(Records from a data collection)
-.-.-
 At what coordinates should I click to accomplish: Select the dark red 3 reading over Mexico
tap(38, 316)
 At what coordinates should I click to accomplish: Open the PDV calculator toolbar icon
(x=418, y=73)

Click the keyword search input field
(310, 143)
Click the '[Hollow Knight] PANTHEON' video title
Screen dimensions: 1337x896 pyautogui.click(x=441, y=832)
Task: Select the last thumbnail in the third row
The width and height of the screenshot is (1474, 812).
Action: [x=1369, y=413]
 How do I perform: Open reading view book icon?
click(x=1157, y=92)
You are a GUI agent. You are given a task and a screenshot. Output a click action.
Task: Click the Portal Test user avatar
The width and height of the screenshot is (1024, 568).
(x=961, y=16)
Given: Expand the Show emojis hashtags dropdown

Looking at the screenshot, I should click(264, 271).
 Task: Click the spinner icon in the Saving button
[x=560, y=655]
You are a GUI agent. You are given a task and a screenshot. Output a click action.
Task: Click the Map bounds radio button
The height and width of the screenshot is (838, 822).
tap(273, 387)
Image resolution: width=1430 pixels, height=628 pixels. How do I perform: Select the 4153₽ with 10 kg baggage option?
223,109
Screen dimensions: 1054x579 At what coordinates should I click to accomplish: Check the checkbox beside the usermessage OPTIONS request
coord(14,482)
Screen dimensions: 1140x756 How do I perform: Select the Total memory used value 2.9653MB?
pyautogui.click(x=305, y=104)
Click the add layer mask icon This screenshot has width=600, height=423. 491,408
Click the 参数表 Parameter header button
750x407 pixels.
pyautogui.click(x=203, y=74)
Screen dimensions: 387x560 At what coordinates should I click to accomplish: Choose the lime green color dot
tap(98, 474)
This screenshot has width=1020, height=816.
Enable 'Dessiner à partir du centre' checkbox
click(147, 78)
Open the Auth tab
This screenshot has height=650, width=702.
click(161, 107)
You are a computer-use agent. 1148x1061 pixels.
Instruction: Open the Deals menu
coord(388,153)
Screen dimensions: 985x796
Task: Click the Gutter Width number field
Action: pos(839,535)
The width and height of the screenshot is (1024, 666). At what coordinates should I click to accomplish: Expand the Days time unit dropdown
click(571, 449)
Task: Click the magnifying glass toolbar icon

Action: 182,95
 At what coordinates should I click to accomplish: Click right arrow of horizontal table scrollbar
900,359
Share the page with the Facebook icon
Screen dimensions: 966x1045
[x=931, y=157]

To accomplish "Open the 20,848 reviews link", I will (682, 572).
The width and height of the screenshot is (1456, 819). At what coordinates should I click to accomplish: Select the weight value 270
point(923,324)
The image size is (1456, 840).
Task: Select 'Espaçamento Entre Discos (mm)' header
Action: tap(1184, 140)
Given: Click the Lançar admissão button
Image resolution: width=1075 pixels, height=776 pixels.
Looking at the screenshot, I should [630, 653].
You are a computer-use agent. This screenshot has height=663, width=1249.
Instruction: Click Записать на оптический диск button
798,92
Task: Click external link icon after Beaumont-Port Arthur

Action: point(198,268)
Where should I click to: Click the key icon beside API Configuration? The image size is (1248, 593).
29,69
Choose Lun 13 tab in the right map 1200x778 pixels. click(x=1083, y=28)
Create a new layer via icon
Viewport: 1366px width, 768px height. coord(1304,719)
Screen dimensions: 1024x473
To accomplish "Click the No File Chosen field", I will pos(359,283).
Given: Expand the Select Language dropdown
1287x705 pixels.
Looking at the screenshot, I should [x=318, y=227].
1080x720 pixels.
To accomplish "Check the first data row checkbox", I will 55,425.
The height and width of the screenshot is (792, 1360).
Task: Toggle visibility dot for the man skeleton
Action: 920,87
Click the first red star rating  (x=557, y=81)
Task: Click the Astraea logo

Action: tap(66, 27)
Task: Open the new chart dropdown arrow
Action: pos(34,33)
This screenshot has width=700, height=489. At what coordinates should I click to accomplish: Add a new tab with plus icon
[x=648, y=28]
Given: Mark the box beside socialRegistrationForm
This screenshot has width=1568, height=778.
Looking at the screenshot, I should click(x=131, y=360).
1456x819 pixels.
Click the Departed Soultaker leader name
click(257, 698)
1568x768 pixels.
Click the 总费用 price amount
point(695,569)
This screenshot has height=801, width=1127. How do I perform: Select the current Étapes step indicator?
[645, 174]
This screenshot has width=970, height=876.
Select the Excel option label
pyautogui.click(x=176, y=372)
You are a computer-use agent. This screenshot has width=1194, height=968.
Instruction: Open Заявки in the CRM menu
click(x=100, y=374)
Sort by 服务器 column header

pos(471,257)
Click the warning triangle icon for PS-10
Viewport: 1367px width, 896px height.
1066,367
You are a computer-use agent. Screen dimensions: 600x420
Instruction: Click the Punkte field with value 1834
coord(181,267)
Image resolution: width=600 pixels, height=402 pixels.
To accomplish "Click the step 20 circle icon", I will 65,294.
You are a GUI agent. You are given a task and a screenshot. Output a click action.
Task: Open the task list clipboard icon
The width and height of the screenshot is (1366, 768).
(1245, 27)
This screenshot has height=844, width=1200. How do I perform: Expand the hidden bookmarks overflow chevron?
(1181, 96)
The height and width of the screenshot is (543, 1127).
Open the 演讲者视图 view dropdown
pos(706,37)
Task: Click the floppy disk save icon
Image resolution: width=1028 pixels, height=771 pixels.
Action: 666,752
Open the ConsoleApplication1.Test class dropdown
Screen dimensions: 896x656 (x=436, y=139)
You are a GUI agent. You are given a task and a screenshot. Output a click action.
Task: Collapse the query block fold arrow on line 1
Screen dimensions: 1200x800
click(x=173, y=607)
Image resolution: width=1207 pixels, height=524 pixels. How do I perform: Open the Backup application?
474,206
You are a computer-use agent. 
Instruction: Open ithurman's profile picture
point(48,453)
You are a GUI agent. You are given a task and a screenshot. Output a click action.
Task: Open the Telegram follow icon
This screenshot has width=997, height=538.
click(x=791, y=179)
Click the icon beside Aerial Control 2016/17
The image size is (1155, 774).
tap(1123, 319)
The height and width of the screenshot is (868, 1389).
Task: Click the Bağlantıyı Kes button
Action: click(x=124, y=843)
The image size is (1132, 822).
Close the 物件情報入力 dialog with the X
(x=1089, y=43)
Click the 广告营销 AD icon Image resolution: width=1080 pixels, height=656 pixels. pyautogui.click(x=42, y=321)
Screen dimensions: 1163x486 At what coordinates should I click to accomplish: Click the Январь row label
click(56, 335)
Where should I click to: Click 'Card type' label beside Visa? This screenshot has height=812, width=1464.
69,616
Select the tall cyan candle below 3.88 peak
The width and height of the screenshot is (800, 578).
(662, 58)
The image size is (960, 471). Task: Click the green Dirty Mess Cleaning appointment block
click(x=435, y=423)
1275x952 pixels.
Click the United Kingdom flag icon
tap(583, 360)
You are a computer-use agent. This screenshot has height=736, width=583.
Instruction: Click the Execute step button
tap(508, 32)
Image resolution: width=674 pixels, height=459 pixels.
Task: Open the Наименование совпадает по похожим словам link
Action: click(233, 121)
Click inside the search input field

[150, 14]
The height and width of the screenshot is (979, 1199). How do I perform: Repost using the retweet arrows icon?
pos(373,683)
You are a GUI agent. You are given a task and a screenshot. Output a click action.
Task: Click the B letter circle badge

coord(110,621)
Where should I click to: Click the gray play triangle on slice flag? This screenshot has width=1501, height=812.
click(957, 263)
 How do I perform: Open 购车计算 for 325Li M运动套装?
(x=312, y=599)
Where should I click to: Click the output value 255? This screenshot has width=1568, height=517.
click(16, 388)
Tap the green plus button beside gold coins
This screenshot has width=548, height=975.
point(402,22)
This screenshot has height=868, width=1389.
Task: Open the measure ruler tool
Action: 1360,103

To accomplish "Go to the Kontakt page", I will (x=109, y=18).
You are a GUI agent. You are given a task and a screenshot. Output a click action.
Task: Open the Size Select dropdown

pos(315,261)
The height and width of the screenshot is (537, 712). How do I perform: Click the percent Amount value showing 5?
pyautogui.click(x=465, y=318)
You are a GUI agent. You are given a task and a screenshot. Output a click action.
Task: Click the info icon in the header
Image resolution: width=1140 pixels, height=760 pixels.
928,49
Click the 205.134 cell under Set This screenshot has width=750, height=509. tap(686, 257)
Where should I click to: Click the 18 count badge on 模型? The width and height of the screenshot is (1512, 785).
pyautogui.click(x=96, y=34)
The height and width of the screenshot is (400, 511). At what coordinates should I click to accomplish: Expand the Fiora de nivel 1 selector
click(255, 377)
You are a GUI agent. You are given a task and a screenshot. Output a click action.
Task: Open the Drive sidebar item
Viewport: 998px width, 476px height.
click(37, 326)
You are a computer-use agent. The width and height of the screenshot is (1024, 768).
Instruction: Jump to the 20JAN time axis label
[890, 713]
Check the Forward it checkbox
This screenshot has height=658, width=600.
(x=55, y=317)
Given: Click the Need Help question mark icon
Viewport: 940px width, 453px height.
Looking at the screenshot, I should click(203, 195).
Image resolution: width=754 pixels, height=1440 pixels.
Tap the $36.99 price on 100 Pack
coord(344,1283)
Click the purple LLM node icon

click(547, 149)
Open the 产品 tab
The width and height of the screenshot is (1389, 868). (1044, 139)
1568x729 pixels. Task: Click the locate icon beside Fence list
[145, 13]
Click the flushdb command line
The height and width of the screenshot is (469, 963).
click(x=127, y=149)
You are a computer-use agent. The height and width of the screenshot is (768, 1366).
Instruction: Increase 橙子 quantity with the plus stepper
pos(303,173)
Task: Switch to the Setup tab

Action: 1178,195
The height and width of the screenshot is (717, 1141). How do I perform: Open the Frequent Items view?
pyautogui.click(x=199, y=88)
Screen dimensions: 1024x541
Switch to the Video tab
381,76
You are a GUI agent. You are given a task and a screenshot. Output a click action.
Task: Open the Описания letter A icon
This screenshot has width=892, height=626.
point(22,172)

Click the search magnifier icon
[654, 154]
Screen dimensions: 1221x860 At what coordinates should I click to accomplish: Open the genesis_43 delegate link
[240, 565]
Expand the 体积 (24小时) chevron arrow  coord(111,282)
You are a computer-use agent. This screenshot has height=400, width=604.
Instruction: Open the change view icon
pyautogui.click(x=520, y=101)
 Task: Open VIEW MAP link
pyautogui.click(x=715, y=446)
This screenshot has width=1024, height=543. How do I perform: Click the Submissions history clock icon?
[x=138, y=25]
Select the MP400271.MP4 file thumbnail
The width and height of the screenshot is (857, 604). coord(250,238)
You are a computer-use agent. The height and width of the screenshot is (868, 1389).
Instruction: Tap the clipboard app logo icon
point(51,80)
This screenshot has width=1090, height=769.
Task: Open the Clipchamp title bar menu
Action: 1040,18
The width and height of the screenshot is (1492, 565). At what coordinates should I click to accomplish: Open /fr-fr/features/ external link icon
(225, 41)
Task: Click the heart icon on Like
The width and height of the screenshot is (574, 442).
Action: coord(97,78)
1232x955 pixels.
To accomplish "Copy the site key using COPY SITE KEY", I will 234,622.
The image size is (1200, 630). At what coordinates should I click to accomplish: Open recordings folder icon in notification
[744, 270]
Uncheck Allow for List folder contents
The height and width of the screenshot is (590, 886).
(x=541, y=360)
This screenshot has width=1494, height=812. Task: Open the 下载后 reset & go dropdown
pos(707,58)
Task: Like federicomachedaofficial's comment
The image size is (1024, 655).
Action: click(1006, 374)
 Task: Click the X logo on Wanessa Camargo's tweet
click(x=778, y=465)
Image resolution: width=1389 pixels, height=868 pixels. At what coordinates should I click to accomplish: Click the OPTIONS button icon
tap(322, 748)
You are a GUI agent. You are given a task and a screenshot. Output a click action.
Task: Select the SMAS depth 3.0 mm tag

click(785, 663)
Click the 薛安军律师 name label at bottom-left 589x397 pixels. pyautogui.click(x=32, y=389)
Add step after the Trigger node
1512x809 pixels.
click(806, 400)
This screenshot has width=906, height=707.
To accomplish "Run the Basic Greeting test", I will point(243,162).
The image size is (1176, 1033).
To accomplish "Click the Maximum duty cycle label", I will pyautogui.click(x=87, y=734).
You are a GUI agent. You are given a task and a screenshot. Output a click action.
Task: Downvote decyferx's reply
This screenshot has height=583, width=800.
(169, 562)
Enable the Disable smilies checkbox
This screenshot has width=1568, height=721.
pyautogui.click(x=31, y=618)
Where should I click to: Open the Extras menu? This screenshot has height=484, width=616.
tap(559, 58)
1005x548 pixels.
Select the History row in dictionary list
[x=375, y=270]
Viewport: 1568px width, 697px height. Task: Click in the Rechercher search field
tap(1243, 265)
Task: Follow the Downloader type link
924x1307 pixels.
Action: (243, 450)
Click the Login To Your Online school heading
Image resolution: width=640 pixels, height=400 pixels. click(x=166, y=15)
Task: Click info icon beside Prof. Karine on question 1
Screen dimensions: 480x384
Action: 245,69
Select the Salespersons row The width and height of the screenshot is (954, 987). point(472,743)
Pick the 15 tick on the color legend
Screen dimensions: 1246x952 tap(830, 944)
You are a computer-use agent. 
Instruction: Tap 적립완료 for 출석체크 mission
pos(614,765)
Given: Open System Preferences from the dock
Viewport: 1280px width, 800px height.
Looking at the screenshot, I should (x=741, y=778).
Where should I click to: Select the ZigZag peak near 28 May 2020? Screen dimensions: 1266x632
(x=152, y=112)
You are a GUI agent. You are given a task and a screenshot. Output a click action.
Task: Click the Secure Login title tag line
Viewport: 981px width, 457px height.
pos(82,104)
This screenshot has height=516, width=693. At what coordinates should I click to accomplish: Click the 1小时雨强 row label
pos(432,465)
-.-.-
**What the exercise asks:** Among the entries above, the line containing "Task: Collapse the", the line containing "has height=736, width=583.", and all lines between them are to be restated word for word; nothing else belongs in the reply.

**Task output:**
Task: Collapse the query block fold arrow on line 1
Screen dimensions: 1200x800
click(x=173, y=607)
Image resolution: width=1207 pixels, height=524 pixels. How do I perform: Open the Backup application?
474,206
You are a computer-use agent. 
Instruction: Open ithurman's profile picture
point(48,453)
You are a GUI agent. You are given a task and a screenshot. Output a click action.
Task: Open the Telegram follow icon
This screenshot has width=997, height=538.
click(x=791, y=179)
Click the icon beside Aerial Control 2016/17
The image size is (1155, 774).
tap(1123, 319)
The height and width of the screenshot is (868, 1389).
Task: Click the Bağlantıyı Kes button
Action: click(x=124, y=843)
The image size is (1132, 822).
Close the 物件情報入力 dialog with the X
(x=1089, y=43)
Click the 广告营销 AD icon Image resolution: width=1080 pixels, height=656 pixels. pyautogui.click(x=42, y=321)
Screen dimensions: 1163x486 At what coordinates should I click to accomplish: Click the Январь row label
click(56, 335)
Where should I click to: Click 'Card type' label beside Visa? This screenshot has height=812, width=1464.
69,616
Select the tall cyan candle below 3.88 peak
The width and height of the screenshot is (800, 578).
(662, 58)
The image size is (960, 471). Task: Click the green Dirty Mess Cleaning appointment block
click(x=435, y=423)
1275x952 pixels.
Click the United Kingdom flag icon
tap(583, 360)
You are a computer-use agent. This screenshot has height=736, width=583.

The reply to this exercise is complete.